■ Assigned task: Below are records; reproduce exactly the lines from the one that has "Task: Click the 5,674 total calls figure" through the one that has "Open the history", ends included, and nothing more.

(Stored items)
********************

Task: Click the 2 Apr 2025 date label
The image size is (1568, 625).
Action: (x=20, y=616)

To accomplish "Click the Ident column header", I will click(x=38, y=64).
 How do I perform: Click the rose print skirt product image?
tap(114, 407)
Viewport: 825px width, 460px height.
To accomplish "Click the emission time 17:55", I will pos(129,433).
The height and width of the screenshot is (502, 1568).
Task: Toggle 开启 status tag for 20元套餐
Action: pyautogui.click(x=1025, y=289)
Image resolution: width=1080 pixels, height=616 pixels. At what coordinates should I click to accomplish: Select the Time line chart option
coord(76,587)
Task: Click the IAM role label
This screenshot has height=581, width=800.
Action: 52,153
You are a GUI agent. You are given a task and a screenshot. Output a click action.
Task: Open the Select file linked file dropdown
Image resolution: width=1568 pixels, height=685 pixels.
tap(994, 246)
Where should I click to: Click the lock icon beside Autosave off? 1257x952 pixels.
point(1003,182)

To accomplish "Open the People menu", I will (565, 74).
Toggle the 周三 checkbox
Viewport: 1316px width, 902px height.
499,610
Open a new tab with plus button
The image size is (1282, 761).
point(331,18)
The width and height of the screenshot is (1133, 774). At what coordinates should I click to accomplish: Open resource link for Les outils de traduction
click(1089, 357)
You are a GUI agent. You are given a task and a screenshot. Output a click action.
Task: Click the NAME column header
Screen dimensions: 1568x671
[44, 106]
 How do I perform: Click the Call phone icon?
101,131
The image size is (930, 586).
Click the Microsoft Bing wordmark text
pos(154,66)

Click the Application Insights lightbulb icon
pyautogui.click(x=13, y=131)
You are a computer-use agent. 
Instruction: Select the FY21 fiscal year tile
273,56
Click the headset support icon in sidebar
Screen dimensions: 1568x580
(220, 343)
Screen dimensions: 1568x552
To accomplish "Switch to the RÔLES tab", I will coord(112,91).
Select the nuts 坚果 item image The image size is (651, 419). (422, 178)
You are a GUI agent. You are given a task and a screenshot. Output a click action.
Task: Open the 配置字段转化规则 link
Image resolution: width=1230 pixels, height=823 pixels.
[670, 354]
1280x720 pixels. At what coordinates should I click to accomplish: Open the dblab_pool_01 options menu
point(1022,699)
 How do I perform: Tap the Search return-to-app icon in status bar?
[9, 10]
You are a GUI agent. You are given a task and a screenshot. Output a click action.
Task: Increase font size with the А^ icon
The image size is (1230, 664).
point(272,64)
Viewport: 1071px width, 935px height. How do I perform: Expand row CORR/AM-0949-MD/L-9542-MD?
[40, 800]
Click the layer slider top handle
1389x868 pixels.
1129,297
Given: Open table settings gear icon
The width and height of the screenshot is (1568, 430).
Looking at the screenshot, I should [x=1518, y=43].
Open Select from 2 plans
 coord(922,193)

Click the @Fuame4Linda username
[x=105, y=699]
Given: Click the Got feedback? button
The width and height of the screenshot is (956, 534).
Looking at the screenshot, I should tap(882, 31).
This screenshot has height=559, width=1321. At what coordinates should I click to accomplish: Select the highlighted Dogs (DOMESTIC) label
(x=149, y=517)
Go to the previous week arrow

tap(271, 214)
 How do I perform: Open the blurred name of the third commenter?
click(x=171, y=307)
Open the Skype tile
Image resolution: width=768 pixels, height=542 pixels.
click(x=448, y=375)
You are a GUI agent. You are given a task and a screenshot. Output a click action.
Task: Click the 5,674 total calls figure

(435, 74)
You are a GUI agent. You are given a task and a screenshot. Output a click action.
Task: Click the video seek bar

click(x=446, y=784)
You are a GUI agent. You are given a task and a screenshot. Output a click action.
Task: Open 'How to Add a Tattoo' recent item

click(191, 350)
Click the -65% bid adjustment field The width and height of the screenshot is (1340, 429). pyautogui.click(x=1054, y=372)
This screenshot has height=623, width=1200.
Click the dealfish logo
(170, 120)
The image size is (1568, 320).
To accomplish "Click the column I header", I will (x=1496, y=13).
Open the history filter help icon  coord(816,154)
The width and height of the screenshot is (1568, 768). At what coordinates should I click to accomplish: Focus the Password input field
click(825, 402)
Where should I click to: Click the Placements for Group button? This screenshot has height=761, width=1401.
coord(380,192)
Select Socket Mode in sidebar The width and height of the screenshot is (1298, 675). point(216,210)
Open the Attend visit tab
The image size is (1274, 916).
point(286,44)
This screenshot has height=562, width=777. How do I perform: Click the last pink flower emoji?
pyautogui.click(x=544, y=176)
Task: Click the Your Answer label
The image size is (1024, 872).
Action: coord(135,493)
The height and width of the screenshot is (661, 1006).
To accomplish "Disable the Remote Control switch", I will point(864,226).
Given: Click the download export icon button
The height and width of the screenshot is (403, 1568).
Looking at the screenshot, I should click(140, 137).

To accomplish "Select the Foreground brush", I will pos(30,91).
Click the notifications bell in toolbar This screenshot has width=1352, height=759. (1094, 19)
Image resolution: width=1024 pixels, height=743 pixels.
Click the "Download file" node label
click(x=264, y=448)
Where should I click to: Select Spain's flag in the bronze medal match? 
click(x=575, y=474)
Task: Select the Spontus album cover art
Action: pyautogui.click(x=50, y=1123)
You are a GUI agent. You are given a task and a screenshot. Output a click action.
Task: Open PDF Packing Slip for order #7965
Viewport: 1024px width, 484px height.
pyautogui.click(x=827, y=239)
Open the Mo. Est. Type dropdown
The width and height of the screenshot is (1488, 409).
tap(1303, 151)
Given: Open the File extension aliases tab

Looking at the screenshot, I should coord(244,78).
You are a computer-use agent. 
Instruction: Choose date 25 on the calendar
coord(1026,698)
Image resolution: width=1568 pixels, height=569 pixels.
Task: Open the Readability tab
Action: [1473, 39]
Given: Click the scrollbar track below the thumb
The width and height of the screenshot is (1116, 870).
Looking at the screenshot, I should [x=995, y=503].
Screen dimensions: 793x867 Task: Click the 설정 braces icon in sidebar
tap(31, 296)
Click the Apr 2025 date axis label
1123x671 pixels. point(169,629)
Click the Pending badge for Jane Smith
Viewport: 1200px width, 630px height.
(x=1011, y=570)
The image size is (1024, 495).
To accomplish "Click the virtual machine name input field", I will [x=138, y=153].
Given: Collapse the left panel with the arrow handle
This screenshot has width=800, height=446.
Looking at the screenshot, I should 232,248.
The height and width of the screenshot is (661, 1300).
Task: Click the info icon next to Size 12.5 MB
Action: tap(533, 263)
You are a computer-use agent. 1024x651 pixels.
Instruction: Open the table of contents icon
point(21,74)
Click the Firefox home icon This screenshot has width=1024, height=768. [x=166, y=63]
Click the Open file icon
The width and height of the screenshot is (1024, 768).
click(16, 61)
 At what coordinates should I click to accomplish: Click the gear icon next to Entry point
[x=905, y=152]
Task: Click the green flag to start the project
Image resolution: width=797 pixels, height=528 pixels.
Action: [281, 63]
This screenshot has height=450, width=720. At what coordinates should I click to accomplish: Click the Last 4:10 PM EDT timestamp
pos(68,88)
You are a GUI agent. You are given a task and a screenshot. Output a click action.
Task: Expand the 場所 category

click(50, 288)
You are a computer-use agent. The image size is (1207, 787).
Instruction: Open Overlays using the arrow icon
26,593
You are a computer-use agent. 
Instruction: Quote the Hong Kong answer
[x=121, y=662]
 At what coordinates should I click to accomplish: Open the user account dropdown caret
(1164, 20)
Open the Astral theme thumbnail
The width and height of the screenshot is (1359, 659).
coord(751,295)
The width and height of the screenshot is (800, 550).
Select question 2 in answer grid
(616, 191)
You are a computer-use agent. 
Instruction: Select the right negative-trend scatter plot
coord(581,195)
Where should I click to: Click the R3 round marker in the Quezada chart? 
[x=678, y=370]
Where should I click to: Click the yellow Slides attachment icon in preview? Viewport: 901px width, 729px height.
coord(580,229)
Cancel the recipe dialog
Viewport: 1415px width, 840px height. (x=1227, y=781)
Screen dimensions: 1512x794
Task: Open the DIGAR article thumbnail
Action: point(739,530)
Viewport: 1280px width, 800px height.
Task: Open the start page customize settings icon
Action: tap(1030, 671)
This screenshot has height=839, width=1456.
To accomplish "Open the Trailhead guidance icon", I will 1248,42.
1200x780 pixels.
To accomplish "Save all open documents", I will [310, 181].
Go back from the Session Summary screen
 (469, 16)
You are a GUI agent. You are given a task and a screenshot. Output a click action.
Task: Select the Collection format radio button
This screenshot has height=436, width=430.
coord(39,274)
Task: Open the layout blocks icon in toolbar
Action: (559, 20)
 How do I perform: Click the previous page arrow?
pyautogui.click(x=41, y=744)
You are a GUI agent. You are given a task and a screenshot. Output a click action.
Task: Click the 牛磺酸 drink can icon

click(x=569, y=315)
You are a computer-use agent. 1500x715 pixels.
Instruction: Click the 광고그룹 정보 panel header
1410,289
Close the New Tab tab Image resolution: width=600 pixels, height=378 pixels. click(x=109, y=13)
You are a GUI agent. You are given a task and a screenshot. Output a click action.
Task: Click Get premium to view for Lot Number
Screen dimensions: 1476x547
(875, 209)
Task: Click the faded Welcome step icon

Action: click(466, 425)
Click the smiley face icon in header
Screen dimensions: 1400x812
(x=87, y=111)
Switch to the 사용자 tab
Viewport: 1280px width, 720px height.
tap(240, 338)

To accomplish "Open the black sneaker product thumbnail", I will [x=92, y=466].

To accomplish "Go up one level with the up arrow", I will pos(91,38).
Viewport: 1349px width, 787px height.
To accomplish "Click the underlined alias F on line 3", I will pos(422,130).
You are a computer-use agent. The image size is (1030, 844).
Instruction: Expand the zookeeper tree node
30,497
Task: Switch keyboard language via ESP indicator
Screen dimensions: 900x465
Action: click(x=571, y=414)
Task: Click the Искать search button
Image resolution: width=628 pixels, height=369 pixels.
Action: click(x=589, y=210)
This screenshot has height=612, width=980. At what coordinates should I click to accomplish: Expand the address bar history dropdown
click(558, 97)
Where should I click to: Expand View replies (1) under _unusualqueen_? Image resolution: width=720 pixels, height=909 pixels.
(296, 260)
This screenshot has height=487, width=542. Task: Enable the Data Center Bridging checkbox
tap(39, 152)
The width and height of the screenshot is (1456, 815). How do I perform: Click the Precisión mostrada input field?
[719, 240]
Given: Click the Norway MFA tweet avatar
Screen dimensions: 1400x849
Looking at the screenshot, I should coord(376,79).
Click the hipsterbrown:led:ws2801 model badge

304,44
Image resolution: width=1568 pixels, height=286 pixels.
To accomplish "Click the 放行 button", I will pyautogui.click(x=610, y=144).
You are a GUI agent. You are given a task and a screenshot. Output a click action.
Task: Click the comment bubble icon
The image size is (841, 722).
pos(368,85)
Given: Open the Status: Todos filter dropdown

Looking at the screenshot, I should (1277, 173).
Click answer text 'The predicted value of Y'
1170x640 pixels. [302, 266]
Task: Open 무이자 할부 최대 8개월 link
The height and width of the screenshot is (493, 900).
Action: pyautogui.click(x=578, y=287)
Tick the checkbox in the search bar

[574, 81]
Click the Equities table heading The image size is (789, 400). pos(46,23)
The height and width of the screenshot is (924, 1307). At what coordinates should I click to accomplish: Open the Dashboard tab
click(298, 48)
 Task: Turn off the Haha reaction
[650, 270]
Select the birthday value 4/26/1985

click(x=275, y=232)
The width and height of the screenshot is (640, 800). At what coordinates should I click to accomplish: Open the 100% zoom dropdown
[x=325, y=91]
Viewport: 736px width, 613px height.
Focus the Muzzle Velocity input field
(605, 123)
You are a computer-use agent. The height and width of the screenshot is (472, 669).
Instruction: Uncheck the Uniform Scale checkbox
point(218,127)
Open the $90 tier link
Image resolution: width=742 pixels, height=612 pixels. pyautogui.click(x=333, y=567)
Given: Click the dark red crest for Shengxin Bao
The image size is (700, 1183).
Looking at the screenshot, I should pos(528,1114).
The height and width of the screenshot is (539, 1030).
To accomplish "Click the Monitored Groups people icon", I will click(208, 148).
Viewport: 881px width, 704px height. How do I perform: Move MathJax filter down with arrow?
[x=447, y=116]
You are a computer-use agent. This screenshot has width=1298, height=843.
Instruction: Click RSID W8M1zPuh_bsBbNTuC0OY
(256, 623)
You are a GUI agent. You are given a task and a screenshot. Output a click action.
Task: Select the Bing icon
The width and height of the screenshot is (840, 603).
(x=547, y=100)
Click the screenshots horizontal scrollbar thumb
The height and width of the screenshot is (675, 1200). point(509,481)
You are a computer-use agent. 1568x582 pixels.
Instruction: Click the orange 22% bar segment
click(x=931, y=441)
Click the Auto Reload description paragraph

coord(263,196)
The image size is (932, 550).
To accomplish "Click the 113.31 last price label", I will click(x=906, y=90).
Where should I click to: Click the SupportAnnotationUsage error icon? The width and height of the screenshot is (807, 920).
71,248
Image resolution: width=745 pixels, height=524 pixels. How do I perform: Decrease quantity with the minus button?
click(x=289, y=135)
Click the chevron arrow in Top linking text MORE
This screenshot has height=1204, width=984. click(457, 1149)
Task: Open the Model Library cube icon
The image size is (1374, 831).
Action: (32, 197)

********************

■ Answer to the problem:
Task: Click the 5,674 total calls figure

(435, 74)
You are a GUI agent. You are given a task and a screenshot. Output a click action.
Task: Click the video seek bar

click(x=446, y=784)
You are a GUI agent. You are given a task and a screenshot. Output a click action.
Task: Open 'How to Add a Tattoo' recent item

click(191, 350)
Click the -65% bid adjustment field The width and height of the screenshot is (1340, 429). pyautogui.click(x=1054, y=372)
This screenshot has height=623, width=1200.
Click the dealfish logo
(170, 120)
The image size is (1568, 320).
To accomplish "Click the column I header", I will (x=1496, y=13).
Open the history filter help icon  coord(816,154)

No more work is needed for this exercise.